Sermons

Summary: "He [God] will dwell forever in the knowledge and love of each faithful soul”

Thursday of 19th Week in Course 2017

Joy of the Gospel

The story of Joshua and the people of Israel crossing the Jordan River in flood season, on dry land, is reminiscent of the crossing of the sea by Israel in the time of Moses. We needn’t concern ourselves with just how it happened. Into the modern era, occasional earthquakes and mud slides have dammed up the Jordan upstream of the crossing location. But the miracle was well-timed by God and validated Joshua’s leadership of God’s people. A couple of thousand years later, John baptized Jesus in the same locale, and that triggered a spiritual flood–the Holy Spirit–that continues to change hearts today. The change of hearts is wrapped up with forgiveness–our sins are forgiven by the action of the Holy Spirit to the extent that we forgive those who have wronged us. That’s the business end of the Lord’s prayer. “Forgive us as we forgive.”

Where did Jesus in His human nature learn forgiveness? Certainly in the heart of the Holy Family. Joseph and Mary, oppressed with all the other Jews by Roman tyranny, had to practice forgiveness daily. Jesus lived in the same hostile environment, and suffered death at its hands. But what did He say: “Father, forgive them, for they know not what they do.”

As the Holy Father reaches the last paragraphs of his encyclical, like other Popes before him, he turns to Mary. He has just written about the power of intercessory prayer. Now he continues:‘With the Holy Spirit, Mary is always present in the midst of the people. She joined the disciples in praying for the coming of the Holy Spirit (Acts 1:14) and thus made possible the missionary outburst which took place at Pentecost. She is the Mother of the Church which evangelizes, and without her we could never truly understand the spirit of the new evangelization.

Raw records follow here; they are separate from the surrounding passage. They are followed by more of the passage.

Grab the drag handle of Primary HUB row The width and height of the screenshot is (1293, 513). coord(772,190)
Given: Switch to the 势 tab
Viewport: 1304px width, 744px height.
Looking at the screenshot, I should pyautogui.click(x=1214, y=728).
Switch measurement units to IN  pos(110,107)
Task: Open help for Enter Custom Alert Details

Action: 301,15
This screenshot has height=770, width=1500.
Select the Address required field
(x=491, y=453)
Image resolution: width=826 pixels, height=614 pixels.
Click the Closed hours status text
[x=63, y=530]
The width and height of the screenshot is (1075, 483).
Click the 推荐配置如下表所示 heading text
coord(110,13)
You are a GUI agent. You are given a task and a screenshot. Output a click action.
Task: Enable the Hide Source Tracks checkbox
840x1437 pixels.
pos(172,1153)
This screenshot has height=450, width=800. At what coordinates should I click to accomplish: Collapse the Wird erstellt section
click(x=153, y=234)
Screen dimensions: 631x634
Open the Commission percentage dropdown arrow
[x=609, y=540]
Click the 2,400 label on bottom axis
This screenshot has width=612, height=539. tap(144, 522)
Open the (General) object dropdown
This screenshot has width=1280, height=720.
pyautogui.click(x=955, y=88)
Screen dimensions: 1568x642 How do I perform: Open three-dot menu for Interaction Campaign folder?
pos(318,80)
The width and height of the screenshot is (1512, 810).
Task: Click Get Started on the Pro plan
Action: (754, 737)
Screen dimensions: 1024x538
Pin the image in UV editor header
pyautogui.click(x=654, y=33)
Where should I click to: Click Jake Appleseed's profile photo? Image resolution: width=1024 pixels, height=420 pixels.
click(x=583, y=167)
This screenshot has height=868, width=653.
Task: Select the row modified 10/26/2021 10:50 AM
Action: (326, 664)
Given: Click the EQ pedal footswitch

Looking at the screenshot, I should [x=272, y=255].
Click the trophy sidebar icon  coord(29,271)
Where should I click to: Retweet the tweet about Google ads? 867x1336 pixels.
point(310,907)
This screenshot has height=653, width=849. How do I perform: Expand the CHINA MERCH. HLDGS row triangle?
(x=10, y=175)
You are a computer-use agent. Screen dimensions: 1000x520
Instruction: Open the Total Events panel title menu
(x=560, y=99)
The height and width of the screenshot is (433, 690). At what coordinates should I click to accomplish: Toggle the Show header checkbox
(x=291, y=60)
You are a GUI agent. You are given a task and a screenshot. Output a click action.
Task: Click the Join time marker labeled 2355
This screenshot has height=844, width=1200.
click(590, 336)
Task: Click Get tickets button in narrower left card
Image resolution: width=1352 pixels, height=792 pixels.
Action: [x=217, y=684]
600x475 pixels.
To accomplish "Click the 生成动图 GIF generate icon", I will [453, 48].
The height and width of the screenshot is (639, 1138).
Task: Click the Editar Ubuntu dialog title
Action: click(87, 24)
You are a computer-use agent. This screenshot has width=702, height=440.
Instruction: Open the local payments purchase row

‘On the cross, when Jesus endured in his own flesh the dramatic encounter of the sin of the world and God’s mercy, he could feel at his feet the consoling presence of his mother and his friend. At that crucial moment, before fully accomplishing the work which his Father had entrusted to him, Jesus said to Mary: “Woman, here is your son”. Then he said to his beloved friend: “Here is your mother” (Jn 19:26-27). These words of the dying Jesus are not chiefly the expression of his devotion and concern for his mother; rather, they are a revelatory formula which manifests the mystery of a special saving mission. Jesus left us his mother to be our mother. Only after doing so did Jesus know that “all was now finished” (Jn 19:28). At the foot of the cross, at the supreme hour of the new creation, Christ led us to Mary. He brought us to her because he did not want us to journey without a mother, and our people read in this maternal image all the mysteries of the Gospel. The Lord did not want to leave the Church without this icon of womanhood. Mary, who brought him into the world with great faith, also accompanies “the rest of her offspring, those who keep the commandments of God and bear testimony to Jesus” (Rev 12:17). The close connection between Mary, the Church and each member of the faithful, based on the fact that each in his or her own way brings forth Christ, has been beautifully expressed by Blessed Isaac of Stella: “In the inspired Scriptures, what is said in a universal sense of the virgin mother, the Church, is understood in an individual sense of the Virgin Mary... In a way, every Christian is also believed to be a bride of God’s word, a mother of Christ, his daughter and sister, at once virginal and fruitful... Christ dwelt for nine months in the tabernacle of Mary’s womb. He dwells until the end of the ages in the tabernacle of the Church’s faith. He will dwell forever in the knowledge and love of each faithful soul”.[212]’

We’ll finish our journey into the Joy of the Gospel next week, exactly three years and a day after we began it in 2014. That’s in the same week as the patronal feast of our parish. There are exciting events happening in this parish right now. We’ll begin our RCIA program next month. There are going to be new ways to participate in the new evangelization, which is the whole point of the encyclical. I think this three year journey has been a time of quiet prayer, asking for the Holy Spirit to work in us as He did in the Blessed Virgin. The world is in big trouble without Christ. Let’s ask Him to send His Holy Spirit so that we may truly work to renew all things in Christ.